Comprendi perché ci sentiamo in questo modo

Questo processo può essere alquanto complesso, poiché si tratta di abbandonare la rappresentazione di quella persona amata, che come spiega Freud "è rappresentata da innumerevoli impressioni (tracce inconsce)".

In altre parole, non esiste un'unica rappresentazione dell'oggetto amato , poiché questa rappresentazione è a sua volta in grado di attivare più ricordi che ogni volta provengono da una fonte diversa. Ed è che l'oggetto ha un gran numero di connessioni diverse con odori, suoni, luoghi, simboli …

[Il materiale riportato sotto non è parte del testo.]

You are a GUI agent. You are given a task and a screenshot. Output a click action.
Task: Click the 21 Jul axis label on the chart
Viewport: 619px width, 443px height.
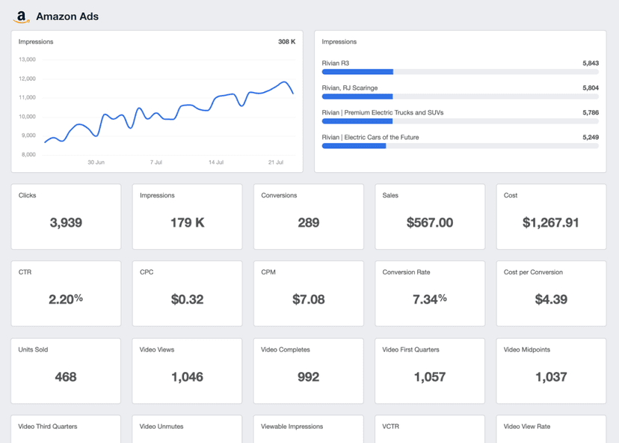276,162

Se a questo si aggiunge, come accade in molti casi, che la persona amata è intervenuta in un evento traumatico, allora il processo può essere ulteriormente complicato perché questo evento traumatico può riattivare in lei altri ricordi repressi che erano anche traumatici.

Risolvi il dilemma

Il grande enigma che solo risolto ci permetterà di andare avanti dopo aver subito questo tipo di smarrimento è capire perché quella persona è insostituibile da un altro, cosa gli dà il suo valore e in definitiva cosa rende questa esperienza unica, irriducibile e irripetibile.